Risk of scar development increased from three-fold at 2 years to 4.5-fold at 5 years, possibly as a result of treated quiescent classic lesions that relapsed over time.
A 43-center, prospective cohort study designed to identify and describe risk factors for fibrotic scar formation and fibrotic scar changes in age-related macular degeneration (AMD) patients has determined that there is an increased risk of developing fibrotic scars in the first 2 years of anti-vascular endothelial growth factor (anti-VEGF) treatment, but that risk of scar development decreased after 2 years.
These findings shed light on the long-term outcomes of patients treated with anti-VEGF therapy in a real-world setting beyond clinical trials, said study lead author Ebenezer Daniel, MBBS, PhD, with the Scheie Eye Institute, University of Pennsylvania.
In addition to recording the development of and changes to fibroid scarring over a five-year period in AMD patients, the study also determined several baseline factors associated with increased risk of fibrotic scarring during anti-VEGF treatment for AMD.
Data on the 1185 AMD patients with untreated active choroidal neovascularization (CNV) associated with AMD were gathered from a five-year follow up study of patients enrolled in the Comparison of Age-Related Macular Degeneration Treatments Trials (CATT).
The CATT took place between February 2008 and December 2009, and according to Daniel was designed to “assess the differences between ranibizumab and bevacizumab, as well as differences between monthly and pro re nata dosing."
Patients enrolled in the CATT had been diagnosed with CNV associated with AMD and those patients with non-foveal scars on less than half of CNV lesions were included in the original trial. During the CATT study patients were randomly assigned to anti-VEGF treatment at 3 dosing regimens for either ranibizumab or bevacizumab.
Throughout the CATT researchers collected patient data via color fundus photographs (CFPs), fluorescein angiogram (FA), and optical coherence tomography (OCT) imaging. Daniel and colleagues report that 647 of the 914 patients still living opted to participate in the study which used CFP, FA, and OCT to assess disease progression, morphology, and measure changes in scarring during the CATT and five-year follow up.

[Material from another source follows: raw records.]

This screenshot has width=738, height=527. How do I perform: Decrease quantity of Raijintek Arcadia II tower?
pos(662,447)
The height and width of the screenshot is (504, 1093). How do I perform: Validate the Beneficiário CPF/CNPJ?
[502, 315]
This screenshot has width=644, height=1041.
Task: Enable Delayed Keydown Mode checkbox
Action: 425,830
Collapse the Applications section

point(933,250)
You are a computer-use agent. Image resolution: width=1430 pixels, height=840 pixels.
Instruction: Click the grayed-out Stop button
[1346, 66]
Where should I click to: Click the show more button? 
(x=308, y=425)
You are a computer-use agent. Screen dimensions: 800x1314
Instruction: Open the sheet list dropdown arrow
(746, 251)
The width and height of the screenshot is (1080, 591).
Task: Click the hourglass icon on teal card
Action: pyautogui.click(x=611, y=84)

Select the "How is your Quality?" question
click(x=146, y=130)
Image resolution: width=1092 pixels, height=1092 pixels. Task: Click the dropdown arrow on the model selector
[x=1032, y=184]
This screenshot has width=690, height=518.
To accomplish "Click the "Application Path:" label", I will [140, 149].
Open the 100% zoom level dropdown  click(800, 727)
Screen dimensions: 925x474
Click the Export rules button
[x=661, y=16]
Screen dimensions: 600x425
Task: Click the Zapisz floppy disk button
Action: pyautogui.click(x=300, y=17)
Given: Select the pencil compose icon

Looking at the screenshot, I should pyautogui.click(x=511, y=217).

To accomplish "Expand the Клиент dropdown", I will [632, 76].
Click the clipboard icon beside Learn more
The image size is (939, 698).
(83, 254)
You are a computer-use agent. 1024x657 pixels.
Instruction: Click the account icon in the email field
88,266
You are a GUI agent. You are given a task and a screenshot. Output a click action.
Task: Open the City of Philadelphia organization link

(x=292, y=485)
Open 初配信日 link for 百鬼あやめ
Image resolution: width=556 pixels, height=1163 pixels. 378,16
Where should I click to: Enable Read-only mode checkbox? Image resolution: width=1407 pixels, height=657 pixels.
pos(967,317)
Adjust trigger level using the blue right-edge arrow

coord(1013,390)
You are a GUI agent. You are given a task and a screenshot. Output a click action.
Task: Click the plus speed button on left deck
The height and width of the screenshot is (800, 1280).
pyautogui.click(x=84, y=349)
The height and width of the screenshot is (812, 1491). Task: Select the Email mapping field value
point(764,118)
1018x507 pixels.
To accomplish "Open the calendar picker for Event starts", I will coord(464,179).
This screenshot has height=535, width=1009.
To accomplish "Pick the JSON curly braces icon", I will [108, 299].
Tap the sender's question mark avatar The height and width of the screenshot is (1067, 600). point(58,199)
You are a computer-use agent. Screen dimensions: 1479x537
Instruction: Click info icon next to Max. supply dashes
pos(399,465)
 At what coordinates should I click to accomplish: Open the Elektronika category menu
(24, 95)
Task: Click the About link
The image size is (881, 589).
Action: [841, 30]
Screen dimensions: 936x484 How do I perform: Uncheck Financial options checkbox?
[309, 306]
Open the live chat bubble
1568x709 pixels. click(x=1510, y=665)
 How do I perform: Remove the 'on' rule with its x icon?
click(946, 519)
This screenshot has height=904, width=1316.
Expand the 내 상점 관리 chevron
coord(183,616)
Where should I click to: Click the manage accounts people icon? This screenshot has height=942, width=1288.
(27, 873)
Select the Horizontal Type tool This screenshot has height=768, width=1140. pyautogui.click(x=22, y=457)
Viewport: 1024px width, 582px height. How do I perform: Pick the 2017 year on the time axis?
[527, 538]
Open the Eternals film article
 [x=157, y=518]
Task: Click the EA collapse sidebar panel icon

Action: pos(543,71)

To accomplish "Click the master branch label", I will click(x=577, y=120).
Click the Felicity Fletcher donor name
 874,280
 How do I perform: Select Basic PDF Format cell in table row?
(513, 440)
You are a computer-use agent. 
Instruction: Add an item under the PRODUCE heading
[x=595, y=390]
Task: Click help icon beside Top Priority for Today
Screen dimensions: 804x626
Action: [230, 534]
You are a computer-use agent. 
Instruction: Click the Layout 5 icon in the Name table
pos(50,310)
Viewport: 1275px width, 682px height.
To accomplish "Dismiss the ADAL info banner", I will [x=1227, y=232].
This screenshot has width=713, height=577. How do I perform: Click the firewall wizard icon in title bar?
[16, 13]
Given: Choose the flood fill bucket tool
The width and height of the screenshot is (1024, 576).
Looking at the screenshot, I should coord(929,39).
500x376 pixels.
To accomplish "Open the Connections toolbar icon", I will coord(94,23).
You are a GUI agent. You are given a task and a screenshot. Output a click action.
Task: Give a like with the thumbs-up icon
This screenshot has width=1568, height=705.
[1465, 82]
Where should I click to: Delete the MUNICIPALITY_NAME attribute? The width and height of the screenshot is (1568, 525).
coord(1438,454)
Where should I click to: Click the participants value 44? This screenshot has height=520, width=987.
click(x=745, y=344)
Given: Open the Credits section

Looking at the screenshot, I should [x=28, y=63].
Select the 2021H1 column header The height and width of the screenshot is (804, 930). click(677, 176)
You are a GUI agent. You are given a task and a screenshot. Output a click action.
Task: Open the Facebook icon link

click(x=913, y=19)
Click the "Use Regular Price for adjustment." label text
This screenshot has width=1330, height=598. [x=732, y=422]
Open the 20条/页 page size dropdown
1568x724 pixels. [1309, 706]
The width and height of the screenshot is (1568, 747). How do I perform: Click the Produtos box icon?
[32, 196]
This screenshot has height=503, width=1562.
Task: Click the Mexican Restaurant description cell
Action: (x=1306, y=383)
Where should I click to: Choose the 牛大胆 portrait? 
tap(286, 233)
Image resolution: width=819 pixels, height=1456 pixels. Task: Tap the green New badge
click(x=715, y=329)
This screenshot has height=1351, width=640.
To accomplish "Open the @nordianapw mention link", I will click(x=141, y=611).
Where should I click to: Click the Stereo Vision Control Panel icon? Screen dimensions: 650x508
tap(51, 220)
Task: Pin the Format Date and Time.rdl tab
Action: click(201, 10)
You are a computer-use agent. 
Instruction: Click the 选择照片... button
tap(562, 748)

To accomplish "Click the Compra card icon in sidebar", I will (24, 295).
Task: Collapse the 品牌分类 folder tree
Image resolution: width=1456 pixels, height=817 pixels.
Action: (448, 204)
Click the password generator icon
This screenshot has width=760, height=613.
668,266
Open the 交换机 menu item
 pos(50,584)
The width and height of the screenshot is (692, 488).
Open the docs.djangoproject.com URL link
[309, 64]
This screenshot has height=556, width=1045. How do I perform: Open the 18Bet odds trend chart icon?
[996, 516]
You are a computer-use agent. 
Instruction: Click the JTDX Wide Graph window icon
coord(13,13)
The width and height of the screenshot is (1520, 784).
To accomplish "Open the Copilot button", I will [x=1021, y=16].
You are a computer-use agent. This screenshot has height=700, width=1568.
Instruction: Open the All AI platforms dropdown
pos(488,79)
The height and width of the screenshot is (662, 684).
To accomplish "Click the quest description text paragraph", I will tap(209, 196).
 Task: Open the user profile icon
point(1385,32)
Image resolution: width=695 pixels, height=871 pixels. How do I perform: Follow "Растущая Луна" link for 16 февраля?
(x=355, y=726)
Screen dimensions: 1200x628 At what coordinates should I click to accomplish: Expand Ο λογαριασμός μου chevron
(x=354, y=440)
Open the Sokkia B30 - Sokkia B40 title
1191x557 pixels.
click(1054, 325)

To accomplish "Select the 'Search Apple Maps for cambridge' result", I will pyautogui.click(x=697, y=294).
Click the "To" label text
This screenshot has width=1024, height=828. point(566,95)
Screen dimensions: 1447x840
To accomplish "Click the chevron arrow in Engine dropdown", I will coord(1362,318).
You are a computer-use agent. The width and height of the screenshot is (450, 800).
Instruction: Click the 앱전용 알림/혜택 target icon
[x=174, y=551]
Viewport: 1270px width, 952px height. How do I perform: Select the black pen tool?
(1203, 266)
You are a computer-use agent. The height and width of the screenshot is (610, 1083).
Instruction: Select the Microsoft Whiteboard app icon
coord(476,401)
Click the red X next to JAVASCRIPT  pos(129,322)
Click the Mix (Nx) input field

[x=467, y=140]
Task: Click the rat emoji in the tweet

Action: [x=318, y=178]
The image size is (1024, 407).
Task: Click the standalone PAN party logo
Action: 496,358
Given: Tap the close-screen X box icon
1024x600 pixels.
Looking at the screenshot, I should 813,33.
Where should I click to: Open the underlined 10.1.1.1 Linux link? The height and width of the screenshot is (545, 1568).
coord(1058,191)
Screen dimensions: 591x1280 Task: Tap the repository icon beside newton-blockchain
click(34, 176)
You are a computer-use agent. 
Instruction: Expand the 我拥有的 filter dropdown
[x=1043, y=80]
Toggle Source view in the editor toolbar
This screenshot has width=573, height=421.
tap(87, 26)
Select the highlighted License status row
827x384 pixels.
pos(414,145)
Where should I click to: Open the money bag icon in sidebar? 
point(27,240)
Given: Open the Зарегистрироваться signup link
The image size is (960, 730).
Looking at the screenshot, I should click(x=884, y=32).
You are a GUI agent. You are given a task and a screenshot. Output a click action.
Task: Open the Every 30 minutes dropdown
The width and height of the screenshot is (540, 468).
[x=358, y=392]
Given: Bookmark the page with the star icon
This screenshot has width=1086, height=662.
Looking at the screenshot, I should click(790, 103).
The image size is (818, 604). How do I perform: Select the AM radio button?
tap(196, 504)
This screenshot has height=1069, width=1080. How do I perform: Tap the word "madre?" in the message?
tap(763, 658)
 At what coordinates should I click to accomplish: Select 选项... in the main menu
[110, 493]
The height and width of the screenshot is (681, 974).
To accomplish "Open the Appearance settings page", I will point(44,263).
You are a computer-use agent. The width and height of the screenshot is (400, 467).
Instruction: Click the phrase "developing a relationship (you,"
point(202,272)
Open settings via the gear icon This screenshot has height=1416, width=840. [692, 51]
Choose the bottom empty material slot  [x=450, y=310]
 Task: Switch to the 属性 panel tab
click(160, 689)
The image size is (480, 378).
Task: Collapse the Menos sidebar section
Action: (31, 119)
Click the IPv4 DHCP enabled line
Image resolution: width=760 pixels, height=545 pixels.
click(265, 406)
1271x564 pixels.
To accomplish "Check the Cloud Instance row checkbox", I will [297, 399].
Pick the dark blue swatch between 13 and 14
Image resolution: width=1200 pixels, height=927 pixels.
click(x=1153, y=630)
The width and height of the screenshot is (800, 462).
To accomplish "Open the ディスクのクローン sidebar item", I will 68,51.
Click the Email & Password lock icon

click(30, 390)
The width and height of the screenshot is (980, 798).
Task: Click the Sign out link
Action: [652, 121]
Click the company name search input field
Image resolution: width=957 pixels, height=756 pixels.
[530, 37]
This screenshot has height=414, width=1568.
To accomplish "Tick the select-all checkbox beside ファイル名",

Demographic and health data was also collected to determine any additional candidate risk factors for scar formation.
Daniel and colleagues reported that there were several baseline characteristics that were associated with the development of fibroid scarring during the 5 year study. Classic CNV, Daniel noted, was associated with a 4.5-fold risk (aHR [adjusted hazard ratio], 4.49; 95% CI, 3.34-6.04; P< 0.001) compared with occult CNV.
Other factors, such as good baseline visual acuity (VA) in the fellow eye (≥20/20) was positively associated with increased risk (aHR 1.34; 95% CI, 1.0-1.74; P = 0.04) of scar development in the study eye, whereas a baseline VA of between 20/25 and 20-40 saw a slightly decreased risk (aHR 0.97; 95% CI, 0.74-1.28; P = 0.04) of scar development in the study eye. The study also found that eyes with large hemorrhages (>1 disk area) at baseline had nearly double the risk of scarring (aHR, 2.28; 95% CI, 1.49-3.47; P < 0.001) in comparison to eyes with no hemorrhages associated with the CNV.
Photographic images, according to Daniel, were available for 474 subjects at all 3 (1-, 2-, and 5-year) follow up visits. Those images revealed, according to the study data, that 14.3% (n = 68) developed fibrotic scarring in the first year of the study. Those scars, Daniel and colleagues report, changed slowly between year 1 and 5, but by the end of 5 years 54% (n = 37) with baseline scarring saw expansion of that scarring which affected VA.
Overall, Daniel noted that approximately one-third of the CATT eyes developed retinal scar during the first year of treatment, and an additional 10% developed scar during the second year of treatment. In the three-year follow up period, only 10% more patients developed scar, indicating that in eyes with neovascular AMD (nAMD) treated with anti-VEGF therapy, the majority of scars occur within the first year of treatment.
Risk of scar development, according to Daniel, increased from three-fold at 2 years to 4.5-fold at 5 years, possibly as a result of "treated quiescent classic lesions that relapsed over time." Daniels pointed out that there has been a suggested link between anti-VEGF treatments and formation/development of fibroid scarring.
Although further study is needed to determine an exact link between scarring and anti-VEGF treatment, the study data on increased risk factors for development of scars in AMD patients, could help researchers determine factors affecting the evolution of AMD in individual patients and better assess individual risk.
The study, “Development and Course of Scars in the Comparison of Age-Related Macular Degeneration Treatments Trials” was published online in Ophthalmolgy.